··· Material provided
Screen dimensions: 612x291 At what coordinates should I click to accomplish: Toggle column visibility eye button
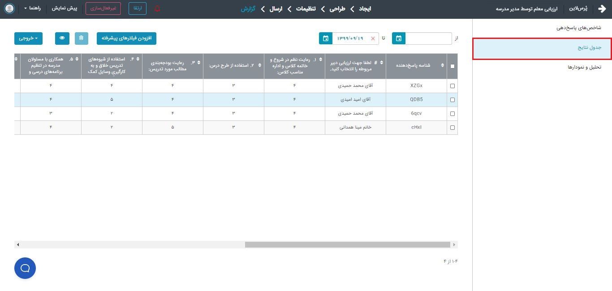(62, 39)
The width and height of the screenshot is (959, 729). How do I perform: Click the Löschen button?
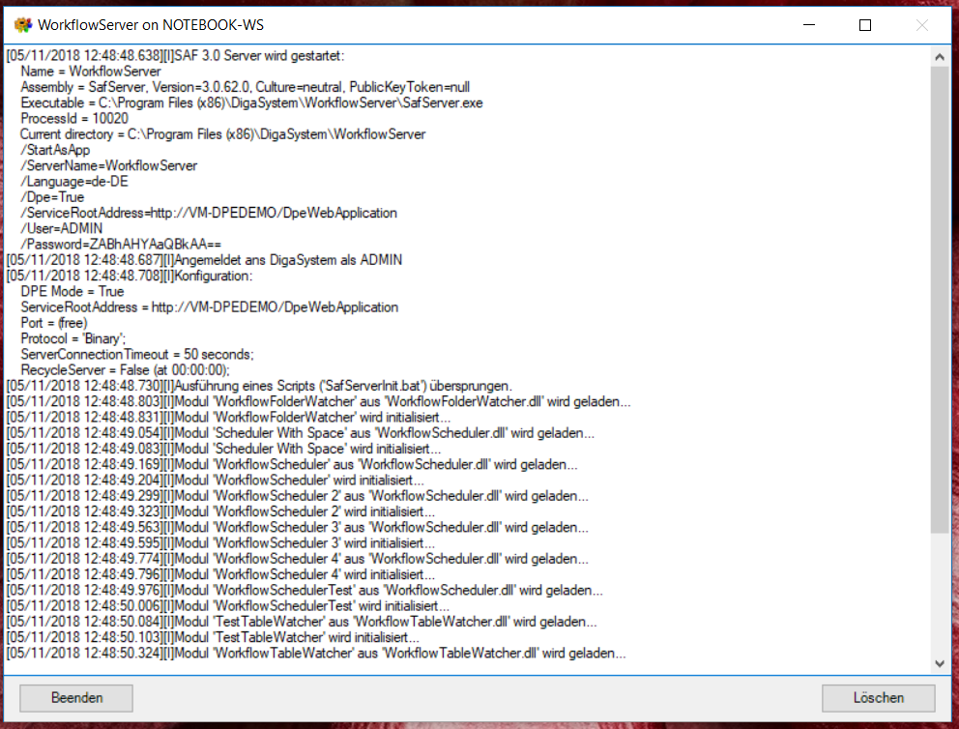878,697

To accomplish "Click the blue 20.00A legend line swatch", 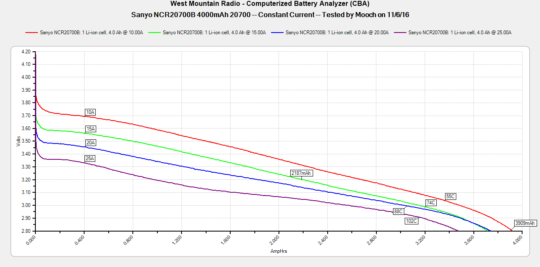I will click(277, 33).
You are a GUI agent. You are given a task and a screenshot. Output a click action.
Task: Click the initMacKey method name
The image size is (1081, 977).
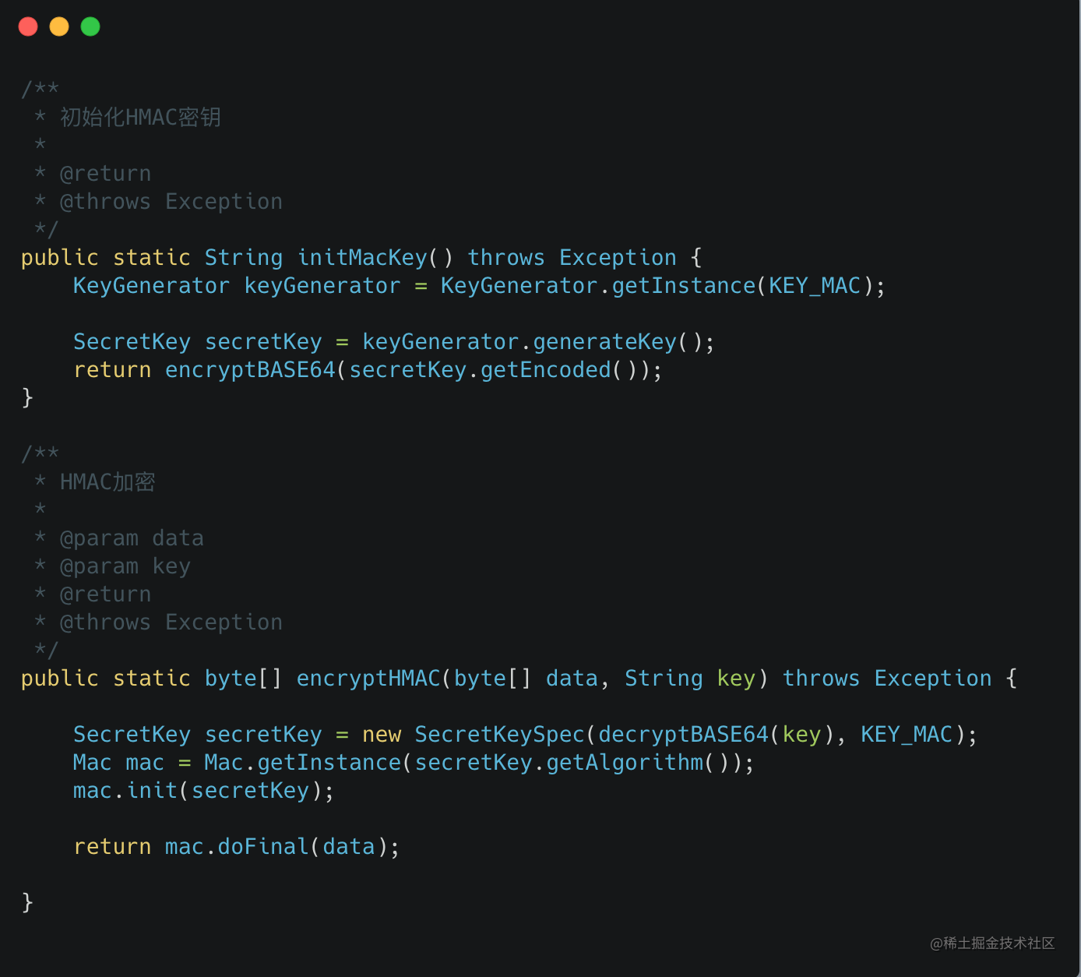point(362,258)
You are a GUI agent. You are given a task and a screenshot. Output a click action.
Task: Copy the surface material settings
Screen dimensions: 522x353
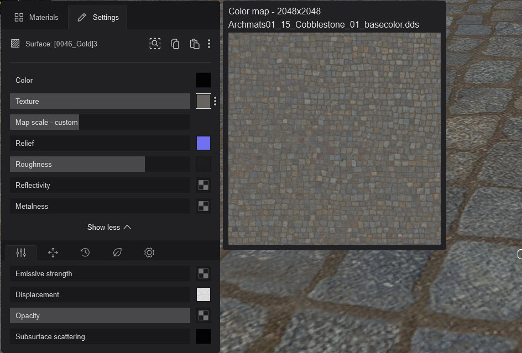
······
▸ **Task goal**
Which lines above contain the word "button", with case counting? List each of them.

▸ **Response**
Screen dimensions: 612x291 At what coordinates should I click to accomplish: Toggle column visibility eye button
The width and height of the screenshot is (959, 729). How do I perform: Click the Löschen button?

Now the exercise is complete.